Stratégie commune pour promouvoir le hub éducatif

En ligne avec sa philosophie d’avoir une économie portée sur l’innovation, le gouvernement vise à positionner le pays comme un hub éducatif dans la région. Au fil des années, souligne Ken Poonoosamy, Deputy Chief Executive Officer de l’Economic Development Board (EDB), l’île Maurice s’est bâti une réputation de pourvoyeur d’une éducation de qualité et chemine sur la bonne voie pour devenir un hub éducatif pour l’enseignement supérieur malgré les défis qui guettent le secteur. Si ces critères ne sont pas impossibles à réaliser, ils semblent toutefois «challenging», nous fait-on comprendre. Se préparer à opérer dans un environnement d’enseignement supérieur de niveau international, élargir l’accès aux nouvelles institutions de formation, améliorer la qualité tout en augmentant et soutenant l’investissement dans la recherche et l’innovation figurent en tête de liste de ce cahier des charges. Pour encourager et promouvoir le développement du secteur de l’enseignement supérieur, les actions de l’EDB visent à développer de nouveaux segments et attirer les institutions spécialisées dans des créneaux spécifiques tels que les instituts polytechniques et les facultés de recherche, entre autres.
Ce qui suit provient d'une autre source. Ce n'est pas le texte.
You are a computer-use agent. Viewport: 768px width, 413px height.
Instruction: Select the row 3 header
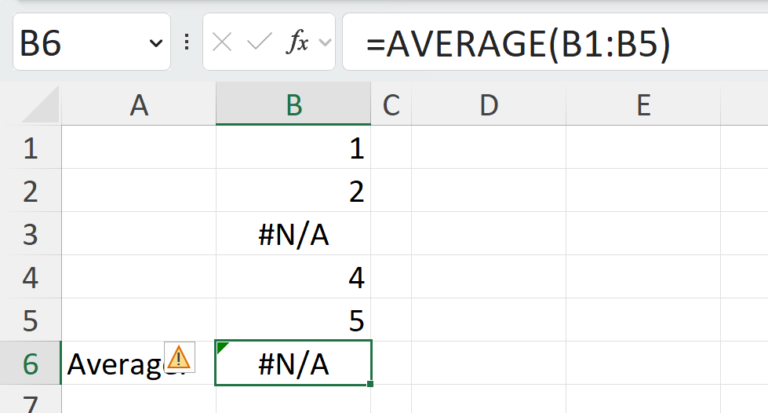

Le nouveau projet de loi sur l’enseignement supérieur, soutient le Deputy CEO de l’EDB, renforce la proposition de valeur de l’île Maurice en tant que plaque tournante de l’éducation. Les actions à venir de l’EDB seront orientées vers l’alignement avec les différentes parties prenantes du secteur de l’éducation pour la stratégie visant à promouvoir Maurice comme un pôle d’éducation. La participation de l’EDB à des conférences internationales sur l’enseignement supérieur s’inscrit dans le but de générer de nouvelles pistes et de nouveaux contacts, de rencontrer des investisseurs potentiels et de présenter une proposition de valeur améliorée pour l’investissement dans le secteur de l’éducation. Ainsi qu’une plus grande collaboration entre l’industrie et les institutions locales pour développer des programmes personnalisés.

«L’EDB collabore également avec France Stratégie, organisme gouvernemental français chargé des analyses prospectives, de la stratégie économique et de l’évaluation des politiques publiques pour travailler sur les secteurs émergents et les besoins en main-d’œuvre de ces secteurs. Cela aidera à guider davantage les prestataires d’enseignement supérieur et les établissements d’enseignement professionnel dans l’orientation de leur programme dans les domaines où la demande sera la plus forte», ajoute Ken Poonoosamy.